* [Data extracted from a collection]

>>>>>

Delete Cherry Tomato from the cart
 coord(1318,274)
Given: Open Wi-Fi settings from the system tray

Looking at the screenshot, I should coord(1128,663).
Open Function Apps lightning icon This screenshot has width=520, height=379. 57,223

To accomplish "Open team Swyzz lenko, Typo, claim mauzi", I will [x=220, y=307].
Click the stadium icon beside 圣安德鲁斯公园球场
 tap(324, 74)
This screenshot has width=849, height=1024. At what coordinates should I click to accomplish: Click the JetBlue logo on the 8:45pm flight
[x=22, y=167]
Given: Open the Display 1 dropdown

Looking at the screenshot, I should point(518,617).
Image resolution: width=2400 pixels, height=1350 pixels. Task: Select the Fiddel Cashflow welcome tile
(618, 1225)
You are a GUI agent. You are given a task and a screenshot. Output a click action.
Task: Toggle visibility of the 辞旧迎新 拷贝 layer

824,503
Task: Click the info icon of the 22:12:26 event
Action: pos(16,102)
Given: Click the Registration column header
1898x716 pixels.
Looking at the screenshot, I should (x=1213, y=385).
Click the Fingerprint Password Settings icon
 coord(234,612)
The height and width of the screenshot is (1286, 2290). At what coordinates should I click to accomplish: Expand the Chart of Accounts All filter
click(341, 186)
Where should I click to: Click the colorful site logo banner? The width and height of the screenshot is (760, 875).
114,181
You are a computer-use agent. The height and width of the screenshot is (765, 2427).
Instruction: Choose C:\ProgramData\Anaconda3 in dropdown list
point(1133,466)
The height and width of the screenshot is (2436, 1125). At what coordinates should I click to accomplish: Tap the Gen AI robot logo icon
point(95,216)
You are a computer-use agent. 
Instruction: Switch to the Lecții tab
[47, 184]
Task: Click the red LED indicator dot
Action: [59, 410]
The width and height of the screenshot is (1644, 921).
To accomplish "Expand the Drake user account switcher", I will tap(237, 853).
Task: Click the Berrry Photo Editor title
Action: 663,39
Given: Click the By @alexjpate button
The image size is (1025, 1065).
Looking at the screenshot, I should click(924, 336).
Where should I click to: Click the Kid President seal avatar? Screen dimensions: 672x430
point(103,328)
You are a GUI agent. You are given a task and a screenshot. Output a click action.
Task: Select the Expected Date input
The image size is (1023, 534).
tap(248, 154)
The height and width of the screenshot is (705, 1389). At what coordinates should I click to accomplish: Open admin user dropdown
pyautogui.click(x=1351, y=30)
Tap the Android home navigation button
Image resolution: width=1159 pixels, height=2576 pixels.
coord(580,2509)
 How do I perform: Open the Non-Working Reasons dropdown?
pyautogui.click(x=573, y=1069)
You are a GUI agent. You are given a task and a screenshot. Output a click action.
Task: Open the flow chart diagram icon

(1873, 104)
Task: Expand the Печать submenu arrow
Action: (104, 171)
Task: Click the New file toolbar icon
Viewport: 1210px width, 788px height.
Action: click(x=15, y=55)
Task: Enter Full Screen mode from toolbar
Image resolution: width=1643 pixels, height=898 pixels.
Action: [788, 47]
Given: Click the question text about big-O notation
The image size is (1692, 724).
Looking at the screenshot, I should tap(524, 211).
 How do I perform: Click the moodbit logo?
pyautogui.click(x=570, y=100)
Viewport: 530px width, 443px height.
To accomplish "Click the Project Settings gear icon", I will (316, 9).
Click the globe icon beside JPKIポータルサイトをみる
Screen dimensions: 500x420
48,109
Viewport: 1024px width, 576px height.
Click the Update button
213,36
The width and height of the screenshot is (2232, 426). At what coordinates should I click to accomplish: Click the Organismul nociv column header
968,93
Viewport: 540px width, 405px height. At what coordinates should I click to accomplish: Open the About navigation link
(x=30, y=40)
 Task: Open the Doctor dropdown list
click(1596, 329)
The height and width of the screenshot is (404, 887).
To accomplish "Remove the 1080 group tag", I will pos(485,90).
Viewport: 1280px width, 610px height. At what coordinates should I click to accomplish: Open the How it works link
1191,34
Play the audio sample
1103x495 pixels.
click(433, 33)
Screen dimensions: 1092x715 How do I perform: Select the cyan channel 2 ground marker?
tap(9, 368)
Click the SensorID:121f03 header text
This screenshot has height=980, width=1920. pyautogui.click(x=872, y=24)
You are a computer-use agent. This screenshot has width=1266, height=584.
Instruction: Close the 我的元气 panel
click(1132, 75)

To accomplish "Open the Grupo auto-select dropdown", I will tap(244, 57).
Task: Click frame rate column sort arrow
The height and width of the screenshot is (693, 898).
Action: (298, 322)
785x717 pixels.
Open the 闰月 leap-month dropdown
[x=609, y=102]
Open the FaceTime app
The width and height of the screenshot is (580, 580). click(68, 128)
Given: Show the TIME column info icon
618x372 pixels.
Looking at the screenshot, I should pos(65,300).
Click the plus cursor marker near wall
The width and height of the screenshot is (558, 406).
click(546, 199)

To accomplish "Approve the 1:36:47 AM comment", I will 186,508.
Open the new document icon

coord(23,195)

<<<<<

* [Activity] The entries above are to be copied word for word.

* [Result of the task]
Delete Cherry Tomato from the cart
 coord(1318,274)
Given: Open Wi-Fi settings from the system tray

Looking at the screenshot, I should coord(1128,663).
Open Function Apps lightning icon This screenshot has width=520, height=379. 57,223

To accomplish "Open team Swyzz lenko, Typo, claim mauzi", I will [x=220, y=307].
Click the stadium icon beside 圣安德鲁斯公园球场
 tap(324, 74)
This screenshot has width=849, height=1024. At what coordinates should I click to accomplish: Click the JetBlue logo on the 8:45pm flight
[x=22, y=167]
Given: Open the Display 1 dropdown

Looking at the screenshot, I should point(518,617).
Image resolution: width=2400 pixels, height=1350 pixels. Task: Select the Fiddel Cashflow welcome tile
(618, 1225)
You are a GUI agent. You are given a task and a screenshot. Output a click action.
Task: Toggle visibility of the 辞旧迎新 拷贝 layer

824,503
Task: Click the info icon of the 22:12:26 event
Action: pos(16,102)
Given: Click the Registration column header
1898x716 pixels.
Looking at the screenshot, I should (x=1213, y=385).
Click the Fingerprint Password Settings icon
 coord(234,612)
The height and width of the screenshot is (1286, 2290). At what coordinates should I click to accomplish: Expand the Chart of Accounts All filter
click(341, 186)
Where should I click to: Click the colorful site logo banner? The width and height of the screenshot is (760, 875).
114,181
You are a computer-use agent. The height and width of the screenshot is (765, 2427).
Instruction: Choose C:\ProgramData\Anaconda3 in dropdown list
point(1133,466)
The height and width of the screenshot is (2436, 1125). At what coordinates should I click to accomplish: Tap the Gen AI robot logo icon
point(95,216)
You are a computer-use agent. 
Instruction: Switch to the Lecții tab
[47, 184]
Task: Click the red LED indicator dot
Action: [59, 410]
The width and height of the screenshot is (1644, 921).
To accomplish "Expand the Drake user account switcher", I will tap(237, 853).
Task: Click the Berrry Photo Editor title
Action: 663,39
Given: Click the By @alexjpate button
The image size is (1025, 1065).
Looking at the screenshot, I should click(924, 336).
Where should I click to: Click the Kid President seal avatar? Screen dimensions: 672x430
point(103,328)
You are a GUI agent. You are given a task and a screenshot. Output a click action.
Task: Select the Expected Date input
The image size is (1023, 534).
tap(248, 154)
The height and width of the screenshot is (705, 1389). At what coordinates should I click to accomplish: Open admin user dropdown
pyautogui.click(x=1351, y=30)
Tap the Android home navigation button
Image resolution: width=1159 pixels, height=2576 pixels.
coord(580,2509)
 How do I perform: Open the Non-Working Reasons dropdown?
pyautogui.click(x=573, y=1069)
You are a GUI agent. You are given a task and a screenshot. Output a click action.
Task: Open the flow chart diagram icon

(1873, 104)
Task: Expand the Печать submenu arrow
Action: (104, 171)
Task: Click the New file toolbar icon
Viewport: 1210px width, 788px height.
Action: click(x=15, y=55)
Task: Enter Full Screen mode from toolbar
Image resolution: width=1643 pixels, height=898 pixels.
Action: [788, 47]
Given: Click the question text about big-O notation
The image size is (1692, 724).
Looking at the screenshot, I should tap(524, 211).
 How do I perform: Click the moodbit logo?
pyautogui.click(x=570, y=100)
Viewport: 530px width, 443px height.
To accomplish "Click the Project Settings gear icon", I will (316, 9).
Click the globe icon beside JPKIポータルサイトをみる
Screen dimensions: 500x420
48,109
Viewport: 1024px width, 576px height.
Click the Update button
213,36
The width and height of the screenshot is (2232, 426). At what coordinates should I click to accomplish: Click the Organismul nociv column header
968,93
Viewport: 540px width, 405px height. At what coordinates should I click to accomplish: Open the About navigation link
(x=30, y=40)
 Task: Open the Doctor dropdown list
click(1596, 329)
The height and width of the screenshot is (404, 887).
To accomplish "Remove the 1080 group tag", I will pos(485,90).
Viewport: 1280px width, 610px height. At what coordinates should I click to accomplish: Open the How it works link
1191,34
Play the audio sample
1103x495 pixels.
click(433, 33)
Screen dimensions: 1092x715 How do I perform: Select the cyan channel 2 ground marker?
tap(9, 368)
Click the SensorID:121f03 header text
This screenshot has height=980, width=1920. pyautogui.click(x=872, y=24)
You are a computer-use agent. This screenshot has width=1266, height=584.
Instruction: Close the 我的元气 panel
click(1132, 75)

To accomplish "Open the Grupo auto-select dropdown", I will tap(244, 57).
Task: Click frame rate column sort arrow
The height and width of the screenshot is (693, 898).
Action: (298, 322)
785x717 pixels.
Open the 闰月 leap-month dropdown
[x=609, y=102]
Open the FaceTime app
The width and height of the screenshot is (580, 580). click(68, 128)
Given: Show the TIME column info icon
618x372 pixels.
Looking at the screenshot, I should pos(65,300).
Click the plus cursor marker near wall
The width and height of the screenshot is (558, 406).
click(546, 199)

To accomplish "Approve the 1:36:47 AM comment", I will 186,508.
Open the new document icon

coord(23,195)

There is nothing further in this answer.